『エリザのために』 変えられないなら利用するしかないじゃないか
この作品ではカンヌ国際映画祭コンペティション部門で監督賞を獲得した。
原題は「Baccalaureat」で、英題は「Graduation」。邦題は娘のために奔走する父親の姿をベートーベンのピアノ曲にかけたものだろうか。

留学のために大事な試験を控えたエリザ(マリア・ドラグシ)は、ある朝、暴漢に襲われケガをする。強姦の被害は免れたものの、精神的なショックで翌日の試験の結果はあまり芳しいものではなかった。父親のロメオ(アドリアン・ティティエニ)は、エリザのために自分のコネを最大限に使って留学への道が閉ざされないように奔走する。
同じルーマニア映画の『私の、息子』でも権力者の母親がコネを使って息子の犯罪をもみ消そうとしていたが、この『エリザのために』もまったく同じようなルーマニアという国の汚点を描いている。
舞台となる街がどこなのかはわからないけれど、主人公のロメオは外科医としてそれなり成功した立場にある。警察署長(ブラド・イバノフ)とも懇意にしているし、そのつながりで副市長に助けを求め、便宜を図ってもらう。
『私の、息子』ではバカな息子の罪を傲岸不遜な母親がもみ消そうとするのに対し、『エリザのために』のロメオはそれなりに真っ当に生きてきた人物だし、エリザにも罪はない。たまたま運悪く大事な試験の前日に事件に遭遇したために問題が生じ、そのことでロメオはしがらみを利用して抜け駆けを図ることになる。
※ 以下、ネタバレもあり!

◆ルーマニアという国の現状
私はルーマニアのことをほとんど何も知らないのだが、チャウシェスク後の社会はコネが蔓延しているようだし、街にも活気があるようには見えない。野犬があちこちをうろついているし、白昼堂々の強姦未遂事件があっても周囲の人は自己保身からか知らんぷりをしている。作品の冒頭ではロメオの家に石が投げつけられる。これは一体誰の仕業なのか。その疑問に答えが出ることはないのだが、舞台となる街を荒んだ空気が支配していることを感じさせる。
作品の後半ではロメオは不倫相手サンドラ(マリナ・マノビッチ)の息子マティを一時的に預かる場面があるが、マティは公園の遊具の順番を守らない子供に石を投げつけている。ロメオは慌ててそれをやめさせるけれど、マティに「じゃあ、順番を守らない人をどうすればいいの?」と訊ねられると明確な答えを返すことができない。

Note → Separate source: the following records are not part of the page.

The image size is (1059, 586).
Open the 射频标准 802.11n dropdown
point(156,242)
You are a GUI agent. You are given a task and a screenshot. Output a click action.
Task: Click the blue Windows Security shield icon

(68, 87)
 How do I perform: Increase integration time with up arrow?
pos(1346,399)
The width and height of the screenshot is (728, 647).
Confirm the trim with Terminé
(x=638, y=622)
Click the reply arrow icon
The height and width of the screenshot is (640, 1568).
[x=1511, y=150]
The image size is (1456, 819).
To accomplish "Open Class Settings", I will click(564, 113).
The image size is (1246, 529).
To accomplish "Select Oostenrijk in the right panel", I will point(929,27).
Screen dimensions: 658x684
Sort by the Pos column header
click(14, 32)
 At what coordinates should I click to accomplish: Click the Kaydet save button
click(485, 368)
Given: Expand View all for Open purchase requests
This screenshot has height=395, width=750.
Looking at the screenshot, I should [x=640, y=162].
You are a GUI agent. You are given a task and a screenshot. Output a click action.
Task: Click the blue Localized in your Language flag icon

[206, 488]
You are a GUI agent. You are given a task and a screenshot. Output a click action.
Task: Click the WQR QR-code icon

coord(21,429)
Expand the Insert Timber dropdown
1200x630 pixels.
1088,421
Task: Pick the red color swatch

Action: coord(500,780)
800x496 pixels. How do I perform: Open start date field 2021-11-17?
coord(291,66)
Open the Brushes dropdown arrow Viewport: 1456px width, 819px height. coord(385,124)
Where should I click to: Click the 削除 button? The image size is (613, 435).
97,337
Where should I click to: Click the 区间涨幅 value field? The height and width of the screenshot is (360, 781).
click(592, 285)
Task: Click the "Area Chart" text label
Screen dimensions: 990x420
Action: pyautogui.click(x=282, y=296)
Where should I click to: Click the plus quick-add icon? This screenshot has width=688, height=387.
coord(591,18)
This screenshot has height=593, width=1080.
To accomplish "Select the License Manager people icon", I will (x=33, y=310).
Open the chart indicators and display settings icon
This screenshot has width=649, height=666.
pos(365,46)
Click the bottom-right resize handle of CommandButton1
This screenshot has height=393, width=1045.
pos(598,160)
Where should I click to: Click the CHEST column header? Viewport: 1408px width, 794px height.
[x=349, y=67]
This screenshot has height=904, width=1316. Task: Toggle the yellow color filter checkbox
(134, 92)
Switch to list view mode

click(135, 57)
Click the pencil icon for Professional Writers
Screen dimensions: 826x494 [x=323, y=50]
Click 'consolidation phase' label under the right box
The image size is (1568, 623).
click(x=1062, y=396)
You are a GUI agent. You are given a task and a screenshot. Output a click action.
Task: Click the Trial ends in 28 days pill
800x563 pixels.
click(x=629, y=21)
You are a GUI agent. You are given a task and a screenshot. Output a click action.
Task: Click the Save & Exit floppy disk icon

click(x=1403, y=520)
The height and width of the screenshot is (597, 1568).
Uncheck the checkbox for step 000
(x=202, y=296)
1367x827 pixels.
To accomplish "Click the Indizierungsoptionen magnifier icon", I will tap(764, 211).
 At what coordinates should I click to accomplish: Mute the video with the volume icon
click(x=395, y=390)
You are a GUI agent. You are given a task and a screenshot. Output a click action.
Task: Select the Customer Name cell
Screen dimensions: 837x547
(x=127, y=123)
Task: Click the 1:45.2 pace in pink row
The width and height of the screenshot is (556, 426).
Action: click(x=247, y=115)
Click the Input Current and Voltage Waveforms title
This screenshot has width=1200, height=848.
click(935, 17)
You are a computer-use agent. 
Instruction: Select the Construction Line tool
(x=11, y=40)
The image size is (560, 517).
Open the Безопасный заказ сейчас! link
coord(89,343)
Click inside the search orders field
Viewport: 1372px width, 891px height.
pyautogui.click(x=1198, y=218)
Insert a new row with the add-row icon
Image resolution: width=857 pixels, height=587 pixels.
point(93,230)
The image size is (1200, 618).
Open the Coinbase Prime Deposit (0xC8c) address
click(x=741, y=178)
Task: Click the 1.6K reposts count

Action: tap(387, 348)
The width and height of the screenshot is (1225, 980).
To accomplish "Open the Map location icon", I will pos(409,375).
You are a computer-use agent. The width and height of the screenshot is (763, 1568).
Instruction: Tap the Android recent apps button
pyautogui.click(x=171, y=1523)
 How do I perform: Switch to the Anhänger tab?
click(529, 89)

ここでの「順番を守らない」という振る舞いは、ルーマニア社会の上層に位置する人たちが自分たちだけを優遇している様を示しているのだろう。ロメオはそれを利用できる立場にいるが、そうではない人も多いはずだ。
エリザを襲った犯人は見つかることはないが、容疑者として集められていたのは明らかに外国人と見られる男たちだった。その面通しの帰り際にロメオが容疑者風の男を追って迷い込む場所は、ロメオが居を構える場所とは違ってバラックのような建物が並ぶ底辺の人たちが暮らす地域だったようだ。
そんな底辺の人たちから見れば、外科医として成功しているロメオは嫉妬の対象となるだろうし、不倫相手の息子マティからしても家族を一番に考えるロメオからいつも放っておかれている立場にあるわけで、ロメオは恨まれるような立場にあるのかもしれない。
◆ロメオの希望と絶望
ロメオは清廉潔白な人間とは言えないかもしれないし、不倫の関係をずるずると続けていることからも褒められた男でもないのかもしれない。しかし、かつては希望も抱いていたことも語られている。
ロメオは1989年にチャウシェスク政権が倒れたあと、妻マグダ(リア・ブグナル)とふたりで祖国へ戻ってきたという設定になっている。自分たちが祖国を変えることできるはずだと考えていたわけだが、今となっては何も変わらないということを思い知らされている。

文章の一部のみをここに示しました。